O anúncio Tienda aborda uma desigualdade de acesso a bens e serviços, o crédito, decorrente de uma exclusão de acesso à comunicação e à informação. A exclusão da informação é decisiva numa nova era histórica que Alain Touraine (La Société post-industrielle, 1969) e Daniel Bell (The Coming of Post Industrial Society, 1973) classificaram, há meio século, como uma “sociedade da informação”.
De exclusão social trata também o anúncio Tik Tok Teachers. Existe um excessivo desconhecimento das línguas gestuais, um défice de literacia no que respeita à comunicação entre surdos e ouvintes na sociedade atual.
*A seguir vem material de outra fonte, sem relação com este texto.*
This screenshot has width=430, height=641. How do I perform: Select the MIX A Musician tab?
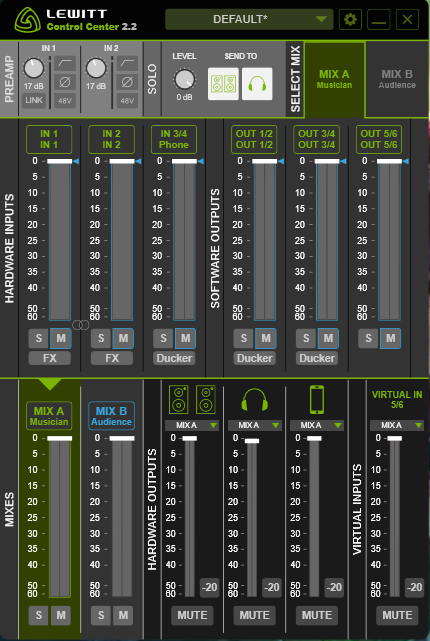334,79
Federación Mexicana de Sordos decidiu aproveitar as potencialidades da plataforma Tik Tok para promover um extenso dicionário de língua gestual criado e animado pelos próprios utilizadores (acima de ” 3.4 milhões de professores ao vivo” em poucos dias).
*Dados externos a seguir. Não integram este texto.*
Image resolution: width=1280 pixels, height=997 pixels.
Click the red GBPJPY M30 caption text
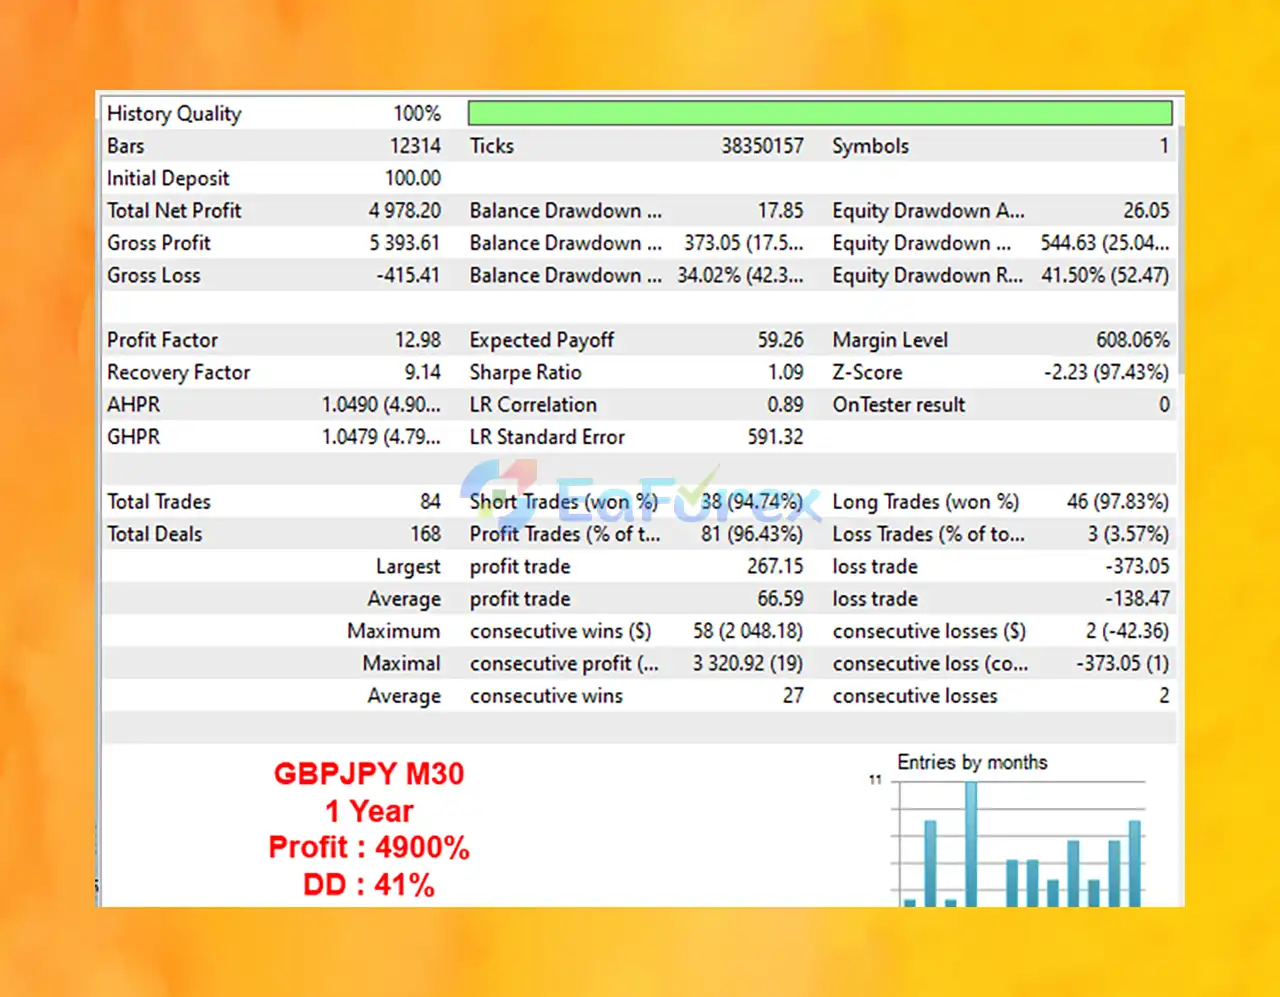tap(369, 773)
“Enseñar lengua de señas a la población mexicana en general es la mejor forma de incluir a más de 8 millones de sordos en la sociedad, pero con solo 10 profesores en todo el país, es una tarea casi imposible. / Por eso el día nacional del sordo, lanzamos: TikTok Teachers. Un reto totalmente orgánico con el que pasamos de 10 profesores a 3.4 millones de profesores en vivo, nos convertimos en tendencia durante 4 días y creamos el primer diccionario de lengua de señas en TikTok que reúne en un solo hashtag las 1.300 palabras que conforman el diccionario original” (Tik Tok Teachers: https://www.youtube.com/watch?v=BoGrmumvouU&t=5s. Acedido em 28/06/2022).
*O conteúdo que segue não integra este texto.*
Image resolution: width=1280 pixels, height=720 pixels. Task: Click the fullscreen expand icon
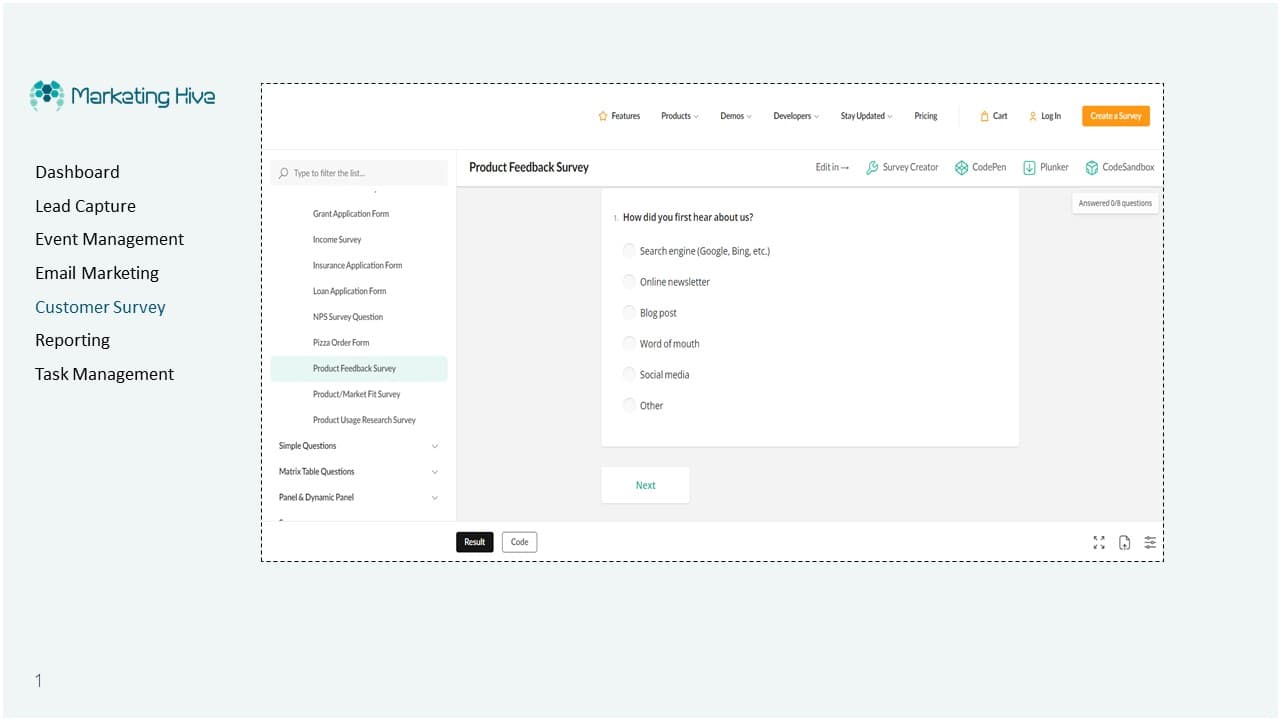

“Não temos petróleo, mas temos ideias” foi o slogan adotado em França no rescaldo da crise petrolífera de 1973. Uma ideia consistiu na introdução da mudança anual da hora com o objetivo de baixar o consumo de energia. Mão é apenas por causa do petróleo que fazem falta ideias. Revelam-se, também, decisivas para promover a inclusão social. Afortunadamente, existem muitas. Algumas tornaram-se célebres, como os “Restaurantes do Coração”, criados pelo ator cómico Coluche em França em 1985. Hoje, os “Restos du Coeur” congregam, no país, 11 delegações regionais e perto de 2 000 centros de atividades.
Sem ideias criativas, as boas intenções, e respetivos dispositivos e recursos, correm o risco de redundar em insucesso e desperdício. Para uma intervenção de inclusão social consequente, importa:
- Conhecer
- os promotores e suas motivações
- as populações alvo, as suas condições e estilos de vida;
- o que está em jogo, os falsos pretextos e as perversidades;
- as dificuldades e os obstáculos previsíveis;
- Envolver
- apostar em pontes, plataformas e parcerias;
- trabalhar menos para (os excluídos) e mais com (eles);
- aproveitar as dinâmicas existentes, sobretudo endógenas.
- Potenciar
- oportunidades;
- vontades;
- a inovação e a criatividade;
- os recursos, mormente os media e as novas tecnologias.
Para intervir, não basta querer, convém conhecer, envolver e potenciar. E evitar soluções palacianas e a tentação de “levar a corte à aldeia”. Importa, por último, sondar, sinalizar e disseminar as iniciativas exemplares, de modo a replicá-las e inspirar outras afins. E se tentássemos… incluir.
P.S. Não esquecer a avaliação, a partilha e a disseminação, caso se justifique.